EXCERPT TO READ
--- START ---
This morning our Parish bid farewell to Charlotte, a long time member of our community. I didn’t know her at all other than to know who she was by sight, a very elderly woman who reminded me of the old lady on Hallmark cards.
Each Sunday her friend Betty would drop her off at the door and she would slowly shuffle to her seat with the aid of her walker. Her eyes must have been sensitive to the light, because she always wore dark sunglasses and her hearing wasn’t good because often, during the quiet times of our services, she would turn to Betty and ask, “What did he say?” in a very loud voice. But Charlotte was 99 years old so she got brownie points for her mere presence.
In the past month or so I’ve gotten to know Betty a bit, having chatted with her on the phone several times when she called to ask me to send an email out through our Parish Communication Network to keep the community informed of Charlotte’s failing health and eventual passing. Each time we spoke, I was given glimpses into the early life of this “little old lady.” She wasn’t just one of the locals. In fact, through her longtime career in the hospitality industry, she lived in many places including Cuba both before and after Castro assumed power. While in Cuba she adopted two sons and eventually was able to bring them back to the US with her.
--- END ---
WHAT THE EXERCISE ASKS
Rewrite the passage about Charlotte between "Each Sunday her" and "her mere presence.", inclusive, substituting "cane" for every "walker". The records come from a different source than the passage about Charlotte.

INPUT DATA
--- START ---
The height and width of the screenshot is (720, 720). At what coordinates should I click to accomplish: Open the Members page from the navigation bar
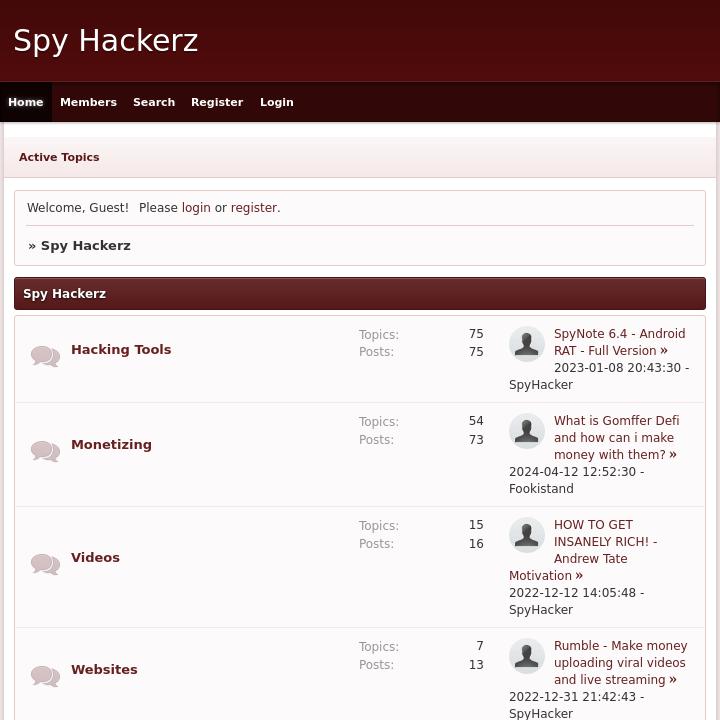point(88,102)
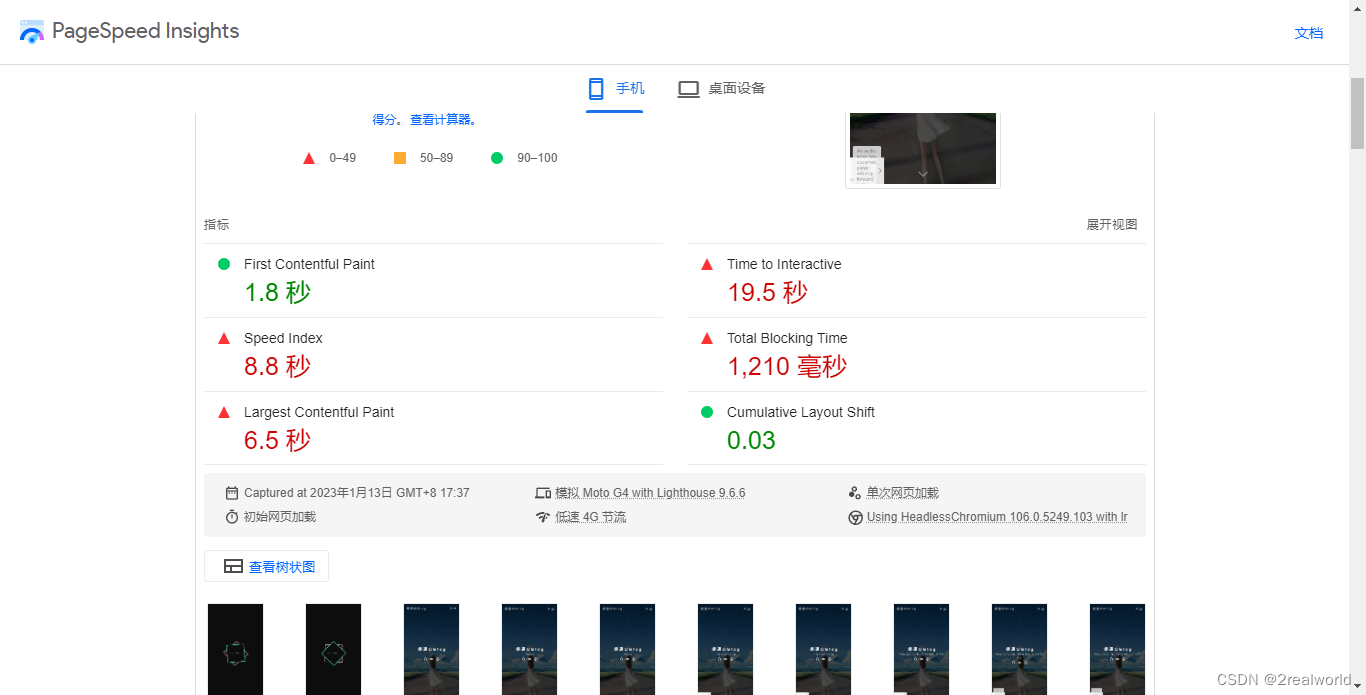Image resolution: width=1366 pixels, height=695 pixels.
Task: Click the mobile phone device icon
Action: [596, 89]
--- END ---
WRITTEN REPLY
Each Sunday her friend Betty would drop her off at the door and she would slowly shuffle to her seat with the aid of her cane. Her eyes must have been sensitive to the light, because she always wore dark sunglasses and her hearing wasn’t good because often, during the quiet times of our services, she would turn to Betty and ask, “What did he say?” in a very loud voice. But Charlotte was 99 years old so she got brownie points for her mere presence.